» **Problem to solve**:
Lines from the material below that hold the string "will" are what is needed; copy each of them.

══════

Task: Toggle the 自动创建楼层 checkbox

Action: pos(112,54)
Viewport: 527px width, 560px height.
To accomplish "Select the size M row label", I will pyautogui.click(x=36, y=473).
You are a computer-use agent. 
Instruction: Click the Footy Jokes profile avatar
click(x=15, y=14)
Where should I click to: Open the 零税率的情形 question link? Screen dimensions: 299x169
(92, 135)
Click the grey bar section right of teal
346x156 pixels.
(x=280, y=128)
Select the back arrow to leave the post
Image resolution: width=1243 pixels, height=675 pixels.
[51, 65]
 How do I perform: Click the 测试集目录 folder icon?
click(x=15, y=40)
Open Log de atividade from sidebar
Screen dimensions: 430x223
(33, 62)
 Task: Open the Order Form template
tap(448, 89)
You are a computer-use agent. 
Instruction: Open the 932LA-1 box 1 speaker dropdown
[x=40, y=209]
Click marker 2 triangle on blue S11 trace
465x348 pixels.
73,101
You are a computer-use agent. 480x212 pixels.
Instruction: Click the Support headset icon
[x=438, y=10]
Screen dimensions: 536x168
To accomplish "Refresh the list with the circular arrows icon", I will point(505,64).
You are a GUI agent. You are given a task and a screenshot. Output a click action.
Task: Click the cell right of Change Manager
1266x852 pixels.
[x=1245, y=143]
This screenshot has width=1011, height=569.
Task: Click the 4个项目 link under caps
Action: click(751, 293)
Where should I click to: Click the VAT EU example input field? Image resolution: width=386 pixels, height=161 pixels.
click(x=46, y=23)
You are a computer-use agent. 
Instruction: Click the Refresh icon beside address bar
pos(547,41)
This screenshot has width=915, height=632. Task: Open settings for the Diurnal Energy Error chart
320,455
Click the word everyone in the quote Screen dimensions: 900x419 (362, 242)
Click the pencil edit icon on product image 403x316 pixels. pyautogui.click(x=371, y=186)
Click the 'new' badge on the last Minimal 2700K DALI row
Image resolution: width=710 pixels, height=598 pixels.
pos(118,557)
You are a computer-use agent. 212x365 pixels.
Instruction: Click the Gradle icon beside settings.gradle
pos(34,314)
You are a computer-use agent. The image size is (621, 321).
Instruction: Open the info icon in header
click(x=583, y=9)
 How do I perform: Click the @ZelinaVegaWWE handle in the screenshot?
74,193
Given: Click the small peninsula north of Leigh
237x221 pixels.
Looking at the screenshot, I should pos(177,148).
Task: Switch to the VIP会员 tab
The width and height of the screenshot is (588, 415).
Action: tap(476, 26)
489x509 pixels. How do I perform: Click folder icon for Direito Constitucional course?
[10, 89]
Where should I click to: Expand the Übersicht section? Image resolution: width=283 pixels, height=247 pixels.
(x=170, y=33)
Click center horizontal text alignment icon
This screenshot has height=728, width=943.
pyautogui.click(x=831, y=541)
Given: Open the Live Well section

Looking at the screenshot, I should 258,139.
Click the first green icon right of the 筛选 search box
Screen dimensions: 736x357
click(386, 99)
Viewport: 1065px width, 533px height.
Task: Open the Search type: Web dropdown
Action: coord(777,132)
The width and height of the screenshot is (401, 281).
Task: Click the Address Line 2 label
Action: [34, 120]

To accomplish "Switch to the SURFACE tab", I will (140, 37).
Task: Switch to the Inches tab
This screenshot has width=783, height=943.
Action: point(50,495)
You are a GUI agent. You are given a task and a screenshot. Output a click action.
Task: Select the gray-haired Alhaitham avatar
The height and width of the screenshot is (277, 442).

══════

» **Answer to this task**:
To accomplish "Select the size M row label", I will pyautogui.click(x=36, y=473).
To accomplish "Refresh the list with the circular arrows icon", I will point(505,64).
To accomplish "Switch to the SURFACE tab", I will (140, 37).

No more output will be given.